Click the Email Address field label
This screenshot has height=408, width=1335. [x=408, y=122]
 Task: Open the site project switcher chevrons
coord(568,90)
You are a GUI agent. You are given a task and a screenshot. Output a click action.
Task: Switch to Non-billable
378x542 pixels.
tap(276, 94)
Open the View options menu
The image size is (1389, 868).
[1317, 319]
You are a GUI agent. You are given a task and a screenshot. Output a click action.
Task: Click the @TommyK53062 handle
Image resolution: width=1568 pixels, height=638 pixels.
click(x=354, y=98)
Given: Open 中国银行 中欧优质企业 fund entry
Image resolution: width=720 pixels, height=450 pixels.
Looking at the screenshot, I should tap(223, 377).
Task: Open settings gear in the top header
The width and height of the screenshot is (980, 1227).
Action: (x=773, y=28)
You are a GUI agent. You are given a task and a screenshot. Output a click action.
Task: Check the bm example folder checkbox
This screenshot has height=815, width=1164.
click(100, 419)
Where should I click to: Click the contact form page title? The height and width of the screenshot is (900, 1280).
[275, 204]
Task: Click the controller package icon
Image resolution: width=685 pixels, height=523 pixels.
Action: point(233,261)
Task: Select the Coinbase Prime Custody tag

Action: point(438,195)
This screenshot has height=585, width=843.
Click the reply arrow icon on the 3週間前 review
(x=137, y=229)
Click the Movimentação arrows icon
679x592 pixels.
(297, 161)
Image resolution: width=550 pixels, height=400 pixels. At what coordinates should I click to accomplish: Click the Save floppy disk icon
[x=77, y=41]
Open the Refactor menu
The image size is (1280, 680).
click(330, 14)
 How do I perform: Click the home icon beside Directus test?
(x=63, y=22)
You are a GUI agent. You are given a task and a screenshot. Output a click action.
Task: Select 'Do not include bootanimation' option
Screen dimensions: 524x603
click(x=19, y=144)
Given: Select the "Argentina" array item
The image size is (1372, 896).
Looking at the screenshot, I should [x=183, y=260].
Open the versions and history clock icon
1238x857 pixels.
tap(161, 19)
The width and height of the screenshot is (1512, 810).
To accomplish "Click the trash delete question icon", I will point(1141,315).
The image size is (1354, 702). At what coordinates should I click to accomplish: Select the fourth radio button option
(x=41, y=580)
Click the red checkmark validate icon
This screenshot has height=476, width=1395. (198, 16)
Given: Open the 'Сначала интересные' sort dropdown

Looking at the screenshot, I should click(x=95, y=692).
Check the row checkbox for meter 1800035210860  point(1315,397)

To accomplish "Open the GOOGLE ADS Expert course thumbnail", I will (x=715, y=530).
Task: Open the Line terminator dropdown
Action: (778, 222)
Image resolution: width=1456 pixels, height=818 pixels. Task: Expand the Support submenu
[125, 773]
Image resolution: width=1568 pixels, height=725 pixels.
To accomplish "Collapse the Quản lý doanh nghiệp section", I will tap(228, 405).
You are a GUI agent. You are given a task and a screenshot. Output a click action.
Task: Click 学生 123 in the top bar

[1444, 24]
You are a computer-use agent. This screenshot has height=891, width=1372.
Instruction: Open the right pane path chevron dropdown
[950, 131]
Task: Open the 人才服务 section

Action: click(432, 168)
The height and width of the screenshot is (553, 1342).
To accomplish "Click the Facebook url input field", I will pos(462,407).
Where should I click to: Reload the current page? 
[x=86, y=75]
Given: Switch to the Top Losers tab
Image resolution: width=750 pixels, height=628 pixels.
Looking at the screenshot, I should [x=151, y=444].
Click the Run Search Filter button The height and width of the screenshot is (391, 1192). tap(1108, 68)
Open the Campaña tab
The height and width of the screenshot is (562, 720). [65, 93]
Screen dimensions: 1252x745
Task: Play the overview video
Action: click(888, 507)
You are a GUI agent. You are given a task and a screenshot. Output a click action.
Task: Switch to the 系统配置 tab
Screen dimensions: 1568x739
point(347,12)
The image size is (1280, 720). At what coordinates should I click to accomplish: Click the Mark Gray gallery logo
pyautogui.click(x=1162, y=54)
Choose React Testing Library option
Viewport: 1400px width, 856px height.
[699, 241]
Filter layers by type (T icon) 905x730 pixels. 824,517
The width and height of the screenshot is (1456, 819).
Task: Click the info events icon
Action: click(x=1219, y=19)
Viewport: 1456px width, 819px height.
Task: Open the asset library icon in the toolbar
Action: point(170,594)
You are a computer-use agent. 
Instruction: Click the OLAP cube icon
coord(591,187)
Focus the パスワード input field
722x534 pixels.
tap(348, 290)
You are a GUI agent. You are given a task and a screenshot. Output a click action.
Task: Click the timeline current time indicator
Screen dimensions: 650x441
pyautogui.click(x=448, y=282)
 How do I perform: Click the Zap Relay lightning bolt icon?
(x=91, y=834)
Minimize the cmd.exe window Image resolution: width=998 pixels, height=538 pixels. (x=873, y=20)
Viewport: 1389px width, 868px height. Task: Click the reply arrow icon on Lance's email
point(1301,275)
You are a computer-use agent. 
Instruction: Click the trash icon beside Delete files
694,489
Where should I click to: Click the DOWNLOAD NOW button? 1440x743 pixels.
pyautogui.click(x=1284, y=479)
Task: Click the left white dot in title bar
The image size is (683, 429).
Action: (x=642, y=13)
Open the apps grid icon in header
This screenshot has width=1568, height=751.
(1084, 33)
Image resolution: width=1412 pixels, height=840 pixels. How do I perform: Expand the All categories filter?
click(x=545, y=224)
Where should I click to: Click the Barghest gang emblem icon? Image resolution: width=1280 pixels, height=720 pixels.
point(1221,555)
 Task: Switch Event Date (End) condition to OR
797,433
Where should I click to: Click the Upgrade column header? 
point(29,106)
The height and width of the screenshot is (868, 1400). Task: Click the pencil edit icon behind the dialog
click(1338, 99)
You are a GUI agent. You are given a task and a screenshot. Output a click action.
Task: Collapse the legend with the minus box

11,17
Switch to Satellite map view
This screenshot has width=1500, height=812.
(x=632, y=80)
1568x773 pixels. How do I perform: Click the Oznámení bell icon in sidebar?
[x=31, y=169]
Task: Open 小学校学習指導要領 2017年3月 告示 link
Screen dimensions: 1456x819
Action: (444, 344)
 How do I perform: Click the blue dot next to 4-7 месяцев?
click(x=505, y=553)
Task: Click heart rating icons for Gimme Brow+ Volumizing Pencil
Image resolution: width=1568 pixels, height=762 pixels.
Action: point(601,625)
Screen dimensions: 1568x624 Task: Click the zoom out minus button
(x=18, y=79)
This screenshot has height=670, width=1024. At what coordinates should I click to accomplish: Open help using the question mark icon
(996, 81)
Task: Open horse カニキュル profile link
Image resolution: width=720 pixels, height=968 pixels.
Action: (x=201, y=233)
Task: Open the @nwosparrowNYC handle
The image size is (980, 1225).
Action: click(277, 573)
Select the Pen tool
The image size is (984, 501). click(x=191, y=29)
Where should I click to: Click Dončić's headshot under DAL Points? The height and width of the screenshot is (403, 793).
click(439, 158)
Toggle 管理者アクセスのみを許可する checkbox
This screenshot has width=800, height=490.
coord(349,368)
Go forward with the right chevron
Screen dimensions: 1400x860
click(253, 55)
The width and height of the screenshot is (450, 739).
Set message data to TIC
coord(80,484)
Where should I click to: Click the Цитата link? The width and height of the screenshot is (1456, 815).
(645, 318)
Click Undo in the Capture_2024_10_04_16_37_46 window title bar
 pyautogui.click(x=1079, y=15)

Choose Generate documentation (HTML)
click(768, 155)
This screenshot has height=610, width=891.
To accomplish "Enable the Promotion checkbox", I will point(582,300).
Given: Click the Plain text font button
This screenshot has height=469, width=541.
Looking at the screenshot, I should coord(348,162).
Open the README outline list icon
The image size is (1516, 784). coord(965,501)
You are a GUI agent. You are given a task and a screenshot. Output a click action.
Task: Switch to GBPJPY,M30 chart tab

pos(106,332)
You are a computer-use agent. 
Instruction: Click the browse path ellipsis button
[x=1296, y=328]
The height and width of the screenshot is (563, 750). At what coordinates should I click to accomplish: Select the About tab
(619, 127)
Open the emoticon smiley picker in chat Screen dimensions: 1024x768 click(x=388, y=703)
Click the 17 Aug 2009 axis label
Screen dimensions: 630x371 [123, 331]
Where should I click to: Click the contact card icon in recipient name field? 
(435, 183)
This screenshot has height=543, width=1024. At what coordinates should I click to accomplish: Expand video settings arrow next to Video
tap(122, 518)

********************

**Task to carry out:**
Copy the lines verbatim, starting at the line containing "Open the Campaña tab" and ending at the line containing "tap(348, 290)".

**Solution to this problem:**
Open the Campaña tab
The height and width of the screenshot is (562, 720). [65, 93]
Screen dimensions: 1252x745
Task: Play the overview video
Action: click(888, 507)
You are a GUI agent. You are given a task and a screenshot. Output a click action.
Task: Switch to the 系统配置 tab
Screen dimensions: 1568x739
point(347,12)
The image size is (1280, 720). At what coordinates should I click to accomplish: Click the Mark Gray gallery logo
pyautogui.click(x=1162, y=54)
Choose React Testing Library option
Viewport: 1400px width, 856px height.
[699, 241]
Filter layers by type (T icon) 905x730 pixels. 824,517
The width and height of the screenshot is (1456, 819).
Task: Click the info events icon
Action: click(x=1219, y=19)
Viewport: 1456px width, 819px height.
Task: Open the asset library icon in the toolbar
Action: point(170,594)
You are a computer-use agent. 
Instruction: Click the OLAP cube icon
coord(591,187)
Focus the パスワード input field
722x534 pixels.
tap(348, 290)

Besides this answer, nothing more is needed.